REQUIRED TASKS:
**1.** Using the article about the WADA hack, decide whether each statement agrees with it: (a) WADA said the information was obtained through spear phishing of email accounts; (b) the Kremlin acknowledged Russian involvement in the attack; (c) Serena Williams was allowed to take oxycodone in 2012. Answer yes or no for each and quote the article's deciding words.
**2.** According to the article about the WADA hack, who is WADA's director general?
**3.** Resume the article about the WADA hack, picking up right after its final sentence.

Top US athletes deny cheating after hackers show usage of banned substances

Hacktivists have released files claiming that top US athletes received a green light from WADA to take banned substances. The US anti-doping agency, sports federations and athletes themselves have gone public to deny any wrongdoing.

The allegations were published on the website of the hacktivist group Fancy Bear, which described the revelations as being “just the tip of the iceberg.”

The World Anti-Doping Agency (WADA) has released a statement confirming and condemning the cyber attack. It noted that the cyber intrusion was conducted by a Russian hacker team and that it is taking the attack “very seriously.”

“The group accessed athlete data, including confidential medical data - such as Therapeutic Use Exemptions delivered by International Sports Federations (IFs) and National Anti-Doping Organizations (NADOs) - related to the Rio Games.”

According to the body, the information was obtained “through spear phishing of email accounts.”

“WADA condemns these ongoing cyber-attacks that are being carried out in an attempt to undermine WADA and the global anti-doping system,” said Olivier Niggli, WADA director general.

Kremlin spokesman Dmitry Peskov has strongly denied any possible Russian involvement in the hacking attack on WADA.

READ MORE: Kremlin denies Russian involvement in WADA hack 

The United States Anti-Doping Agency (USADA) has also issued a response, saying that “the athletes have done nothing wrong.”

In fact, in each of the situations, the athlete has done everything right in adhering to the global rules of obtaining permission to use a needed medication,” USADA CEO Travis T. Tygart stated. 

He added that all the medications were approved by the respective international federations, WADA and the International Olympic Committee (IOC).

The documents the group says it hacked from WADA’s Anti-Doping Administration and Management System (ADAMS) database contain information that Serena Williams, one of the world’s greatest ever tennis players, was taking a number of banned substances.

Williams was allowed to take oxycodone, hydromorphone, prednisone and methylprednisolone in 2010, 2014 and 2015, despite the substances being placed on WADA’s list of banned substances.

Dataset entries:
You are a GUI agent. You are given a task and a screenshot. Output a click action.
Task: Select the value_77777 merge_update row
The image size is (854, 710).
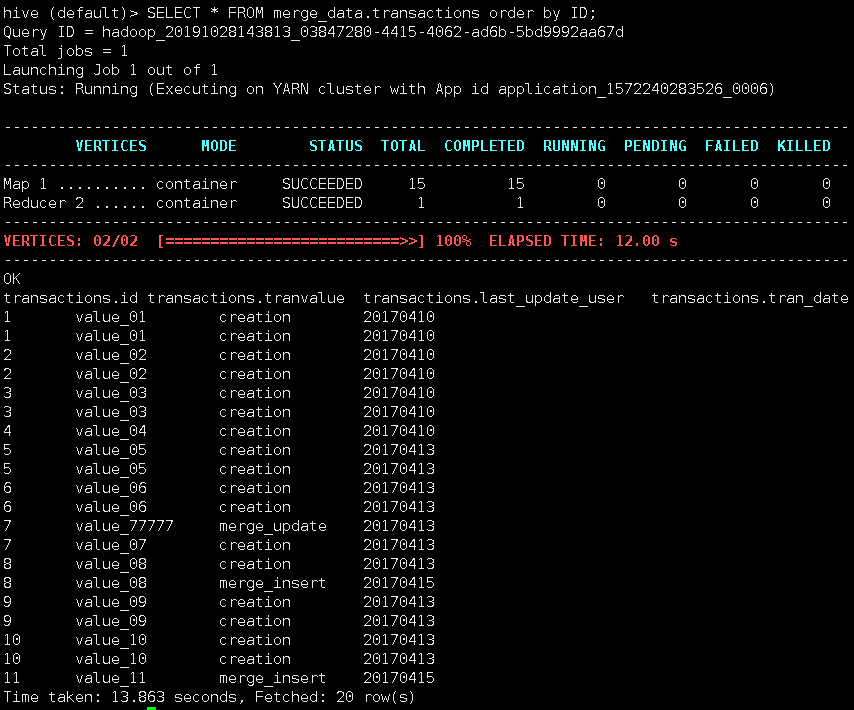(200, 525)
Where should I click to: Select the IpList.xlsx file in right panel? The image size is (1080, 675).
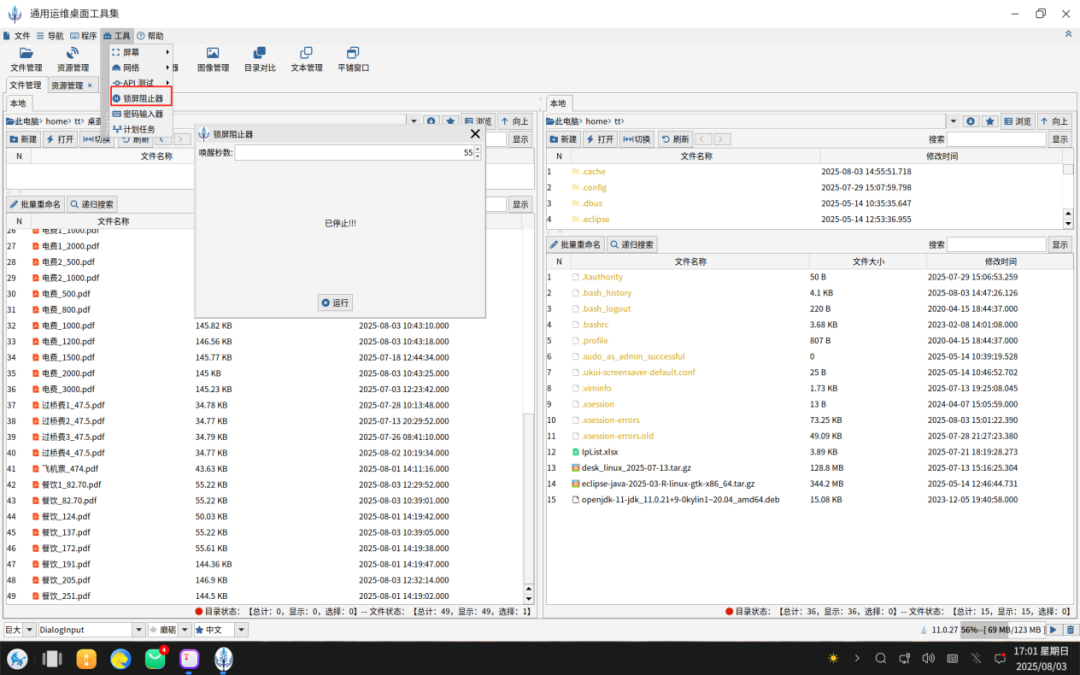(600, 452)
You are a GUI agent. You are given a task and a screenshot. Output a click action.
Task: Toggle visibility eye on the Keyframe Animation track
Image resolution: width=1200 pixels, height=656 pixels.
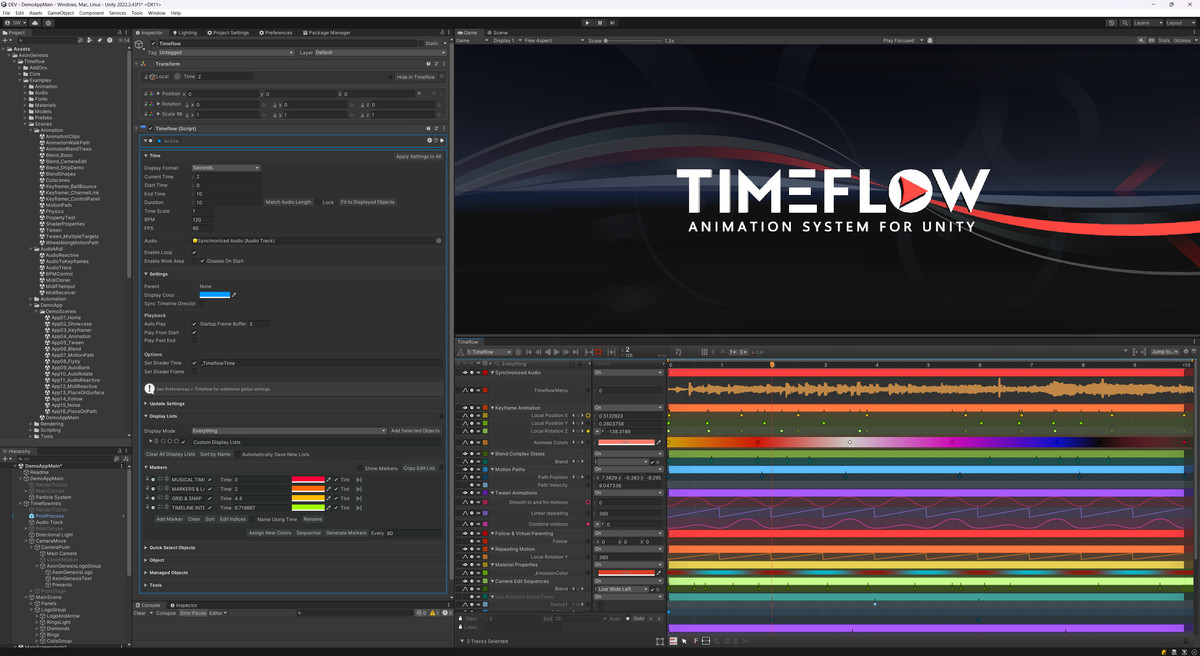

RESPONSES BY ITEM NUMBER:
**1.**
(a) Yes: "through spear phishing of email accounts."
(b) No: "Kremlin spokesman Dmitry Peskov has strongly denied any possible Russian involvement in the hacking attack on WADA."
(c) No: "Williams was allowed to take oxycodone, hydromorphone, prednisone and methylprednisolone in 2010, 2014 and 2015"

**2.** Olivier Niggli

**3.**
However, the documents released also showed that Williams had been given special permission to take some of the drugs. The authorization was given by Dr. Stuart Miller from the International Tennis Federation (ITF).

Serena’s older sister Venus was found to have taken prednisone, prednisolone, triamcinolone and formoterol, which are also on WADA’s banned list. However, she was given special dispensation to take the substances as long as she adhered to various conditions regarding the use of the drugs.

Both Serena and Venus Williams were allowed to take the prohibited drugs, the ITF says.

"The Williams sisters had permission for the therapeutic use of banned drugs," the ITF is quoted as saying by TASS.

Meanwhile, American gymnast Simone Biles tested positive for methylphenidate after giving a urine sample. However, like the Williams sisters, she was given special dispensation to take the drug.

RT has contacted the International Federation of Gymnastics for comment, with its representative saying the body followed the current rules and that there is “no problem.”

She [Biles] has a therapeutic use exemption, there is nothing we have to mention about that, everything is absolutely clear and according to the rules.”

Reacting to the leak, Simone Biles issued a statement on Twitter, saying that she has “nothing to be ashamed of,” since she suffers from attention deficit hyperactivity disorder (ADHD).

“I have ADHD and I have taken medicine for it since I was kid. Please know, I believe in clean sport, have always followed the rules, and will continue to do so,” Biles stressed, adding that sporting ethics are very important to her.

According to the leaked papers, US basketball star Elena Delle Donne's drug test revealed that she had used amphetamine.

The athlete also reached out to the public on social media “thanking” the hackers for their move.

“I’d like to thank the hackers for making the world aware that I legally take a prescription for a condition I’ve been diagnosed with, which WADA granted me an exemption for,” Donne wrote.

The revelations also pointed out that since 2014 the athlete has been taking hydrocortisone, which falls into the glucocorticoids bracket (banned by WADA), which is classified as doping.

The leaked documents do not contain any diagnoses for the affected athletes, with the respective fields in the papers marked as "confidential."